Proses belajar pun, saya kira, sangat radikal atau mengakar. Dimulai dari menulis yang bermula dari membaca dan menghitung serta menulis yang berhulu dari mengenal keadaan sekitar. Tidak perlu muluk-muluk, sebagaimana saya diajari menghitung kecepatan kucuran air dari sebuah drum minyak yang sampai sekarang tidak pernah saya alami penerapannya dalam kehidupan. Juga bagaimana struktur Planet Mars tersusun. Karena benar, apa gunanya dalam kehidupan masyarakat (sekarang)?

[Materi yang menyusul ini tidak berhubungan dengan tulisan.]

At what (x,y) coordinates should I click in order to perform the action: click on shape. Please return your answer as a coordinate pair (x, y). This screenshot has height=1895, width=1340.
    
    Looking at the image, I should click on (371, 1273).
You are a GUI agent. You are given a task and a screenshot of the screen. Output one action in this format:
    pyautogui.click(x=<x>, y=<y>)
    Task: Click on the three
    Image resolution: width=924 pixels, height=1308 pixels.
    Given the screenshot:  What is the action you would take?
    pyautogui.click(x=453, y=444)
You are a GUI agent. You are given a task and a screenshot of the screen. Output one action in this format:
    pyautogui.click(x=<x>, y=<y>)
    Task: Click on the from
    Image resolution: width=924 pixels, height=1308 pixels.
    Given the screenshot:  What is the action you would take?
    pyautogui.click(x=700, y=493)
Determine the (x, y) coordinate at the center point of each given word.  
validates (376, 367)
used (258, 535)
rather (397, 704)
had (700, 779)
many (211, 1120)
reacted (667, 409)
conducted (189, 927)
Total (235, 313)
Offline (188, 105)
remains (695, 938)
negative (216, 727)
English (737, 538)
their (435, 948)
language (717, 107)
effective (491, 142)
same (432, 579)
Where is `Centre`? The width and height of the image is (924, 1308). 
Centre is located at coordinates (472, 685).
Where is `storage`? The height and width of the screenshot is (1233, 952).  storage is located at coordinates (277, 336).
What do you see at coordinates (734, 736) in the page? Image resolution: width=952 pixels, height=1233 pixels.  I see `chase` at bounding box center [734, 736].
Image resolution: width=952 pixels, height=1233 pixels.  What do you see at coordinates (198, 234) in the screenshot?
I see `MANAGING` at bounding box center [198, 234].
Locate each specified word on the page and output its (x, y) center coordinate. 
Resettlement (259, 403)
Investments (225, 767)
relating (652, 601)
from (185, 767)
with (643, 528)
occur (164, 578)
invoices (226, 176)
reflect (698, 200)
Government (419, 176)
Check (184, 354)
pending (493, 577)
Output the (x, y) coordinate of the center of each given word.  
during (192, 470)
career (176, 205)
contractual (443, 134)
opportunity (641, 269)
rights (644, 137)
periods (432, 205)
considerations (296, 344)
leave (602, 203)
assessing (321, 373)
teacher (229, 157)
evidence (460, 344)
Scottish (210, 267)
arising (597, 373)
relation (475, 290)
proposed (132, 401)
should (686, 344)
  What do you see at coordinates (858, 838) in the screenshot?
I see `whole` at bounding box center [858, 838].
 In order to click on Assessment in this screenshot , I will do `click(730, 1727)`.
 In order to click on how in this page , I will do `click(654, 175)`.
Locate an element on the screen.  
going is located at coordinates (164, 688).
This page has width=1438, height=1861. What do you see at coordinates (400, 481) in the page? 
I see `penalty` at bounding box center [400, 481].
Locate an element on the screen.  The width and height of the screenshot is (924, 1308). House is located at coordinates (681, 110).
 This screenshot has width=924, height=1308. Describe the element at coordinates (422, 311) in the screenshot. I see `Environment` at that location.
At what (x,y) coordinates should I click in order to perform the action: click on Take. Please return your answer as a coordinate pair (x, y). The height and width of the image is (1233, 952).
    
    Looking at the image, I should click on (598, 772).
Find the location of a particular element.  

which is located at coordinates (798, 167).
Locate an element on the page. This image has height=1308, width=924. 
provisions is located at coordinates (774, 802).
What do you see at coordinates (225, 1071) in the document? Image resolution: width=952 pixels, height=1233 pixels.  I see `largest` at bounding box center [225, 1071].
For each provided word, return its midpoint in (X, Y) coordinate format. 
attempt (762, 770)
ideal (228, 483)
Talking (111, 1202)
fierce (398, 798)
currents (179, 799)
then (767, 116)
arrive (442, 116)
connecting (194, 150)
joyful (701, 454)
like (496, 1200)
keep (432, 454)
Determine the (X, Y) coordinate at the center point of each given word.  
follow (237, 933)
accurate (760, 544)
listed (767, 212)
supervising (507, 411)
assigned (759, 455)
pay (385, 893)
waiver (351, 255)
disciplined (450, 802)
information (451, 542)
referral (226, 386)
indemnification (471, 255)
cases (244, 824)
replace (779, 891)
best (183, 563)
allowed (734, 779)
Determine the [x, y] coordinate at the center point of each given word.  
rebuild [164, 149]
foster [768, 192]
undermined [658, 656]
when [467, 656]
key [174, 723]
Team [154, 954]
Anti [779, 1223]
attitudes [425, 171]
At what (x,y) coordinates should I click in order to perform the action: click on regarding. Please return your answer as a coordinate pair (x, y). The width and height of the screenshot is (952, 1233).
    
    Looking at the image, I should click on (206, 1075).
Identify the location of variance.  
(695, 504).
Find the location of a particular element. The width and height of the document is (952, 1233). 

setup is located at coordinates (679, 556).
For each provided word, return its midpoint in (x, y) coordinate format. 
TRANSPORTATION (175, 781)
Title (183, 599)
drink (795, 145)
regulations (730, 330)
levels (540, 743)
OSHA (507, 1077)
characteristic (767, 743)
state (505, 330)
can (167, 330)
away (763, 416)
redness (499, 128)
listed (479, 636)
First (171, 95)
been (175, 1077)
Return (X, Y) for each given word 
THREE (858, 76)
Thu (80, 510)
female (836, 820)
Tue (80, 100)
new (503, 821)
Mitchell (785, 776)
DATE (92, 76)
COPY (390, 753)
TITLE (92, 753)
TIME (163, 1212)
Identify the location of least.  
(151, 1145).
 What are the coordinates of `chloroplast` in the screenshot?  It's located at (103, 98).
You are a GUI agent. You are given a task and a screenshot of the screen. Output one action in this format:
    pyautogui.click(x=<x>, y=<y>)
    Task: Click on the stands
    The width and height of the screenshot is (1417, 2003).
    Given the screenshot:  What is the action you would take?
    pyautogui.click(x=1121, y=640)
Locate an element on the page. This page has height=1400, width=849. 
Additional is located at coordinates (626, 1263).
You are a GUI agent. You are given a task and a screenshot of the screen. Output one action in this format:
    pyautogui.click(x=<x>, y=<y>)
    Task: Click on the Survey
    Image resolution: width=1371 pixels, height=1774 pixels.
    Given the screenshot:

Jika ditinjau dari segi kebahasaan, membaca buku ini layaknya saya berdialog dengan lawan bicara. Tidak ada sekat antara penulis dan pembaca. Gaya yang bisa dibilang dua arah dan penggunaan bahasa yang tidak terlalu tinggi bagi orang seperti saya, yakni awam, membuat siapa pun yang membaca nyaman dan tidak merasa digurui. Selalu saya diajak penulis untuk berdialektika tentang masalah konkret pendidikan yang sejak dulu hingga sekarang hanya mencetak buruh yang akan iya-iya saja kepada petinggi atau pemodal. Toto secara perlahan membuat saya bisa membuka mata berkait dengan permasalahan yang selama 14 tahun dan empat semester baru bisa saya lihat. Tentu apa yang bisa saya peroleh selama taman kanak-kanak sampai sekolah menengah atas berkait dengan kritik. Tentu kita bisa merasakan bagaimana benarbenar dicetak menjadi apa yang pemodal mau lewat penyelenggara pendidikan. Seperti jika lulus jadilah pengusaha, doktor, bupati. Lalu, siapa yang kemudian menjadi petani? Siapa yang akan menanam padi, sagu, dan bahan makanan kita?
Robotkah?
Secara keseluruhan, ini merupakan buku kritik dan solusi mengenai pendidikan yang wajib dibaca. Sejalan dengan hal itu, film Captain Fantastic 2016 yang dibintangi Viggo Mortensen juga menyuguhkan solusi atas neoliberalisme pendidikan. Bagaimana peran orang tua dalam mendidik serta membangun mental anak yang seperti saya sebutkan itu, yang tidak iya-iya saja. (Dheani Fauziah, martir pada #RabuBacaBuku-28)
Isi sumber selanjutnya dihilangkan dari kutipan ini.